(Saved entries)
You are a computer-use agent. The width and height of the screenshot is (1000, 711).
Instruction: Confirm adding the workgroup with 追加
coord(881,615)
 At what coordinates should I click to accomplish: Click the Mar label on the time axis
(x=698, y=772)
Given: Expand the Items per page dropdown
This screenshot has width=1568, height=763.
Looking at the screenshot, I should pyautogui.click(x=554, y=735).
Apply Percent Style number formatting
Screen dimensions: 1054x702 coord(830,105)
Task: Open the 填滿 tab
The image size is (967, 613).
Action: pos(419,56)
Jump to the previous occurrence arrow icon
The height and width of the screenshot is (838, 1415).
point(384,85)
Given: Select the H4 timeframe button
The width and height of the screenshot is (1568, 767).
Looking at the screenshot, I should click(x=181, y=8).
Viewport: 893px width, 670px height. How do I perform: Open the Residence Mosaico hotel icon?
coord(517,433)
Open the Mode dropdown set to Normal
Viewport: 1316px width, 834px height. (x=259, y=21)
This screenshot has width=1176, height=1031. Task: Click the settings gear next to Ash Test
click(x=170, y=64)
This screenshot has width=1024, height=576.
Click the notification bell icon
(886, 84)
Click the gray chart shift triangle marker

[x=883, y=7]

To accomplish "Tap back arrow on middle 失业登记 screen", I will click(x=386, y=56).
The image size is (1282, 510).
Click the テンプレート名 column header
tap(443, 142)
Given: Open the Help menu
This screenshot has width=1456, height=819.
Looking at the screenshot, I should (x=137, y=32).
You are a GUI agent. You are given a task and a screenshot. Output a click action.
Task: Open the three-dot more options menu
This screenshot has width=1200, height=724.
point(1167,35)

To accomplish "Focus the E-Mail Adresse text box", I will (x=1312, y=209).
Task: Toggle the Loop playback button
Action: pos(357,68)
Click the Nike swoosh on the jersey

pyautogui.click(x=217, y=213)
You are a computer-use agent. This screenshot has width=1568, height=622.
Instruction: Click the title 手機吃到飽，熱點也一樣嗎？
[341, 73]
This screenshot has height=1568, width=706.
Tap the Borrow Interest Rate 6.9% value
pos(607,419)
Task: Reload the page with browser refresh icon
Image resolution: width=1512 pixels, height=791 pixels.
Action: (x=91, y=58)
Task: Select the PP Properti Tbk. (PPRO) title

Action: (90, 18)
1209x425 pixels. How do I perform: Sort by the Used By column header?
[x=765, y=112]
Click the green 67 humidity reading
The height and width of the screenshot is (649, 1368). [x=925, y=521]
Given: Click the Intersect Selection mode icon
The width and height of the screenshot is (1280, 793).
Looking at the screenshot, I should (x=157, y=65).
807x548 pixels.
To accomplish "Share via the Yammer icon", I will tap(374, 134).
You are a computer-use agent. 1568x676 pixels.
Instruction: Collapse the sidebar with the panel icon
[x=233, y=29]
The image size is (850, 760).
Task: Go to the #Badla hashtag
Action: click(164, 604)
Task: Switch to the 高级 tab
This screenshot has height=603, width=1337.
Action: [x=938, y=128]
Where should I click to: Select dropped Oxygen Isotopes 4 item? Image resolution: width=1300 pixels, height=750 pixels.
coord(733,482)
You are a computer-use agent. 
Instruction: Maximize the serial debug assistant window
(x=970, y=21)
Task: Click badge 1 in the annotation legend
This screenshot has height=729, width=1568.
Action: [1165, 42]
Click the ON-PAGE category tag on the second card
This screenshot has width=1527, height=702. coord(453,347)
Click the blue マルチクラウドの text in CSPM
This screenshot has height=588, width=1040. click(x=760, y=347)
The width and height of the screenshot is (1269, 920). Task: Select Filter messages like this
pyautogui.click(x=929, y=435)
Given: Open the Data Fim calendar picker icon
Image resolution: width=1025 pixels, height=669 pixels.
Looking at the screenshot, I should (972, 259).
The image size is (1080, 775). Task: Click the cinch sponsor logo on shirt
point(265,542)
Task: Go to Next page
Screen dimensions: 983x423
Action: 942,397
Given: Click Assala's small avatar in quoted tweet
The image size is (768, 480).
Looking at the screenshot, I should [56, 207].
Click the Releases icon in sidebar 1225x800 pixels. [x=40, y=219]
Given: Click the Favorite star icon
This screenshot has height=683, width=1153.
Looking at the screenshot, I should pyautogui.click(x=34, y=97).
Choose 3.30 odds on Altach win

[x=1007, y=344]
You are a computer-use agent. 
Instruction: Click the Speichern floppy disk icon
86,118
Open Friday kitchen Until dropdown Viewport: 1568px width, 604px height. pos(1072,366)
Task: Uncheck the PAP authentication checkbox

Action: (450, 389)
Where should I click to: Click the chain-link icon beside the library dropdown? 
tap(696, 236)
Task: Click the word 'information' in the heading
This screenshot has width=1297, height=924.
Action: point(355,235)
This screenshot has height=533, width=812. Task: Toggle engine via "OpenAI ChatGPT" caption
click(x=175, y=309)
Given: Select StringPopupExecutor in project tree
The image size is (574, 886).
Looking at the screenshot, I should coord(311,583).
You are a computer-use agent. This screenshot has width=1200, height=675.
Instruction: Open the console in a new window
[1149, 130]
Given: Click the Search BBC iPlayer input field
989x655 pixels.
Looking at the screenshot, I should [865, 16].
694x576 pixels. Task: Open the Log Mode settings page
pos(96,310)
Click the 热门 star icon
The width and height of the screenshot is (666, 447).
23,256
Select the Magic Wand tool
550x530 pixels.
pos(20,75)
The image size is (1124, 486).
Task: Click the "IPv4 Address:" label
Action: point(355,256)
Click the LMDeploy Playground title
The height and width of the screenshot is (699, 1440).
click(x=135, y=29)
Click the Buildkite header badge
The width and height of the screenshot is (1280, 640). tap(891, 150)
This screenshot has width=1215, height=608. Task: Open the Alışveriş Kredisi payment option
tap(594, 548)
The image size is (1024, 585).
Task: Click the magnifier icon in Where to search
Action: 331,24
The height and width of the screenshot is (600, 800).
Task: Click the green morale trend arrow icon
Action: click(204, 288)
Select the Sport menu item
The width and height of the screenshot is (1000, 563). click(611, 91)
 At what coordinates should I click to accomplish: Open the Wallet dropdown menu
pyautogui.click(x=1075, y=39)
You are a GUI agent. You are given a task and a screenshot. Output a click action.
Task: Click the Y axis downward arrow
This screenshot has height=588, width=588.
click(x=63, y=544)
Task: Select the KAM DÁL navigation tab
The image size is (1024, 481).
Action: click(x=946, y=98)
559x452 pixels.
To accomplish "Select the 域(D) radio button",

How to complete this task: Note each line above that holds "agent", then copy all of them.

Solved problem:
You are a computer-use agent. The width and height of the screenshot is (1000, 711).
You are a GUI agent. You are given a task and a screenshot. Output a click action.
You are a computer-use agent. This screenshot has width=1568, height=622.
You are a computer-use agent. 1568x676 pixels.
You are a computer-use agent. 
You are a computer-use agent. 
You are a computer-use agent. This screenshot has width=1200, height=675.
You are a GUI agent. You are given a task and a screenshot. Output a click action.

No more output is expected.